*PROBLEM DETAILS*
Continue the page extract about the GTX 1080 Ti's power connectivity, starting after its final sentence.

*PAGE EXTRACT*
::::::::::

Power connectivity on the GP102-based GTX 1080 Ti is going to require a bit more juice than you can get from the single 8-pin PEG connection on the GTX 1080. As a card with a 250 watt TDP, NVIDIA stepped up to an 8-pin + 6-pin pairing to deliver 225 watts from the power supply, along with the 75 watts from the PCIe slot, to make a total of 300 watts available for use by the GTX 1080 Ti. Sure, that offers a little head room over the advertized TDP of the card, but in my testing I see that the card bounces right at the limit. PSU recommendations are going to see a slight boost over the 500 watt PSU recommendation seen with the GTX 1080, but a 650 watt PSU should handle this card and the rest of the system.

::::::::::

[Saved data entries]

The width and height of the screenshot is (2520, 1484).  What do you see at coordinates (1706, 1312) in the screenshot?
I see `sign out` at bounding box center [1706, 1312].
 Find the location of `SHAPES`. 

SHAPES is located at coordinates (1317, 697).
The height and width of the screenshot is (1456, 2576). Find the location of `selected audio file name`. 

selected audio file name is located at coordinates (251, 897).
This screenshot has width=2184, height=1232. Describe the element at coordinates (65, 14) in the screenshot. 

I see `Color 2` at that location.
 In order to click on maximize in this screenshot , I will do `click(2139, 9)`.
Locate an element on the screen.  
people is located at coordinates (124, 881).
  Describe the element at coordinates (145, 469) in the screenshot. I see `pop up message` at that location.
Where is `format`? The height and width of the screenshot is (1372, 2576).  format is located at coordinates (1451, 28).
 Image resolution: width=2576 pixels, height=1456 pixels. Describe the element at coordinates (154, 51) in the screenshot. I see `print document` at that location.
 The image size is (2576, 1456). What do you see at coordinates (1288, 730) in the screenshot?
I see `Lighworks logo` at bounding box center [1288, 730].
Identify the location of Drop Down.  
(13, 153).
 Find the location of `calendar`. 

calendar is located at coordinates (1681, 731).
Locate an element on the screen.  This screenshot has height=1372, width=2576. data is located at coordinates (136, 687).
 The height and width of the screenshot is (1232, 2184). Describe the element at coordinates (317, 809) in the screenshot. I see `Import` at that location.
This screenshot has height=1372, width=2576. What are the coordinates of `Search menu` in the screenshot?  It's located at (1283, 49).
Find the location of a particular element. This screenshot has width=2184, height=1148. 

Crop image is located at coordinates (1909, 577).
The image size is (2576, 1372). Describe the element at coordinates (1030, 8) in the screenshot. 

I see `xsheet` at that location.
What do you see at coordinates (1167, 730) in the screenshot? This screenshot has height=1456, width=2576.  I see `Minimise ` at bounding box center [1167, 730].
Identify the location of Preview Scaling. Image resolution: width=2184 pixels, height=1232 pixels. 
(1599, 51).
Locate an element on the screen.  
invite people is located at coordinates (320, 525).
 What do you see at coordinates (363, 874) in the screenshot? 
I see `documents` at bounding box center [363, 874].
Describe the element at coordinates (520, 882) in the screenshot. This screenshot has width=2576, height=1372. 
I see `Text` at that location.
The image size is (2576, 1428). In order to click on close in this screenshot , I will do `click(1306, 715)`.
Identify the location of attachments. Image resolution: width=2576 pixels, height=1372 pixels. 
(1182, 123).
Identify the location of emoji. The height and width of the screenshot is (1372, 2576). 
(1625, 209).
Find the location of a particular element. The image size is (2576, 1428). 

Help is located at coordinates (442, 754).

::::::::::

*EXERCISE OUTPUT*
NVIDIA's SLI multi-GPU solution is supported on the GTX 1080 Ti. Two cards is the preferred solution, although three and four card solutions are supported, but not recommended. To improve bandwidth between GPUs, NVIDIA has linked the two SLI bridge connections on the PCB to work in a high bandwidth mode to handle the data throughput with the Pascal architecture. To handle this bandwidth, NVIDIA has put together a trio of SLI bridges supporting 2, 3, and 4-Way configurations. That being said, the best solution for VR gaming is a three card solution with a pair of GPUs handling the graphics, with the third card handling the audio and async compute funtionality.
The cooling solution used on the Pascal 16nm-based GTX 1080 Ti is a robust vapor chamber design. This design can carry a 250W load, which the Pascal GP102 core is rated at a 250W TDP. NVIDIA has been effective at managing thermals over the past few architectural changes by using similar blower-based designs. Not only are the thermals managed, but the noise generated by the blower fan has been reduced with smart monitoring and management of the fan profiles. A 2x improvement in surface area on the I/O port bracket was gained by eliminating the DVI port.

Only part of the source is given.